Filling in the Gaps

“So what do Americans think about Taiwan?” she asked, and four of her classmates stared at me intently alongside her. No more than two minutes since Professor Ciorciari had opened up the class to a brief discussion regarding China’s increased role in international policing.

The question threw me for a loop—we had been on-topic up until that point, and Taiwan was decidedly not a part of the lecture material. After shaking off my surprise, I responded with the best answer I could—that most average Americans don’t think much of Taiwan, and if they do they either think it’s a city in China or its own country without realizing that it’s still hotly contested. I felt compelled to include a caveat that all of us on the trip were more aware of the China-Taiwan tensions. They followed with questions about Tibet, which I acknowledged that more “average” Americans might be aware is a controversial issue (if only for a Brad Pitt movie).

While that particular exchange stuck with me for the weeks that followed, I found it was replicated in various forms throughout our trip, and on both sides. Any opportunity we had to talk directly with a young-ish Chinese person, questions flew back and forth about the newsworthy concerns of people, from the US election to Tibet. For us Fordies, few of whom speak any Chinese, these brief moments in which we talked with regular Chinese folks were treasured opportunities to fill in the gaps of what we knew about the lived experience in China and how the ever-present State we found everywhere really felt to these individuals. But even these moments were fleeting and unsatisfactory, limited by language barriers and time limits.

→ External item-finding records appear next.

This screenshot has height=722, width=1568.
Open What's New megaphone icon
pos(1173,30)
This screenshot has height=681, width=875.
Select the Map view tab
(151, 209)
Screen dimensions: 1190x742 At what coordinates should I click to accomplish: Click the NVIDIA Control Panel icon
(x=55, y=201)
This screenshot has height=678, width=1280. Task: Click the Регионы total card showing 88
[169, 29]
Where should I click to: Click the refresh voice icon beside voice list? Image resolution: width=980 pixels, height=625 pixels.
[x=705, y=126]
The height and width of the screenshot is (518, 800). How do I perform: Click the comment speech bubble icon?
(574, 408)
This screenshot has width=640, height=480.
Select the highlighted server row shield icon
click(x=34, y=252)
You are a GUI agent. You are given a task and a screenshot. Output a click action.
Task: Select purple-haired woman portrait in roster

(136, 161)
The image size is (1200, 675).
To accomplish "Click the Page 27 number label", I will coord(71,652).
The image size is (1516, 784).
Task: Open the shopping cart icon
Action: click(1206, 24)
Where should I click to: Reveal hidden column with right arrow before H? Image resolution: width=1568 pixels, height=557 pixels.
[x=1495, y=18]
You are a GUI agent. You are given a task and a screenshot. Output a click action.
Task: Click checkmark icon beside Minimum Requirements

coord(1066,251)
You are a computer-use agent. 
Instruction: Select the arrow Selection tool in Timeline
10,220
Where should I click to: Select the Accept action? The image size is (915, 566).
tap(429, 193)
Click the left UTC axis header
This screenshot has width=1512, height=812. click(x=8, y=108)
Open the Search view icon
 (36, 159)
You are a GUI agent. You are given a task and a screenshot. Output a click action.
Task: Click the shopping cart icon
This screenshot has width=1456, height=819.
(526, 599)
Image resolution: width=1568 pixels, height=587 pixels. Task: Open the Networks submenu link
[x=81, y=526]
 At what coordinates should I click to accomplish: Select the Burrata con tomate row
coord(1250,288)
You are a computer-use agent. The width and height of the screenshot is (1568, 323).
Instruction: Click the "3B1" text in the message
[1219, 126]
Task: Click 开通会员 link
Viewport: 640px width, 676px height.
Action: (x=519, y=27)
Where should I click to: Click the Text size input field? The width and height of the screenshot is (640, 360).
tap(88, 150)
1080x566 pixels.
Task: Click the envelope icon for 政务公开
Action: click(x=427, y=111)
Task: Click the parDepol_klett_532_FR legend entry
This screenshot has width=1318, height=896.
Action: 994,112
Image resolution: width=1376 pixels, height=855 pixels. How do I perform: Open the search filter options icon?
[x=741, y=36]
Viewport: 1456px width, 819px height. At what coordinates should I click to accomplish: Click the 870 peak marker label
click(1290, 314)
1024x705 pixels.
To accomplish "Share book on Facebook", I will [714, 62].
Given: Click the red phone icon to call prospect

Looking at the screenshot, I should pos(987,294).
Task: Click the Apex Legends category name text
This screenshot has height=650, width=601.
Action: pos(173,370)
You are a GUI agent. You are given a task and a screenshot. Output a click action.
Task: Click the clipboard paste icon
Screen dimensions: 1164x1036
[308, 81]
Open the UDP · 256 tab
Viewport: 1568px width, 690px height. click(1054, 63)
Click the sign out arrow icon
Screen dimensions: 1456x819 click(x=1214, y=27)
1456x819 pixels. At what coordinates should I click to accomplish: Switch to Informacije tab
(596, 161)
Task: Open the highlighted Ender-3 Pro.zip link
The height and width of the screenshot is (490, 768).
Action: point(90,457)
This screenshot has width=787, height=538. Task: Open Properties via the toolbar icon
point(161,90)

More than anything, we took implicit glimpses of how people “truly” felt about their government and its policies in their questions or responses to our presentations. I wonder if the setting were different (backpacking through the country) and the language barriers weren’t there (or minimally so), what kinds of conversations we might have. Would we be able to bridge our mutual understandings of everyday life in the other country?

In so many ways, China is this giant mystery and is presented through the news as some scary boogie monster. From my understanding, the US is treated in the same way much of the time in China. Having one-on-one conversations with “real” Chinese or Americans turns the lights on, allowing some insight into impenetrable places and cultures. After two weeks in China, I’m still left with most of the questions I began with, if not more. But at least I started to fill in some of the gaps.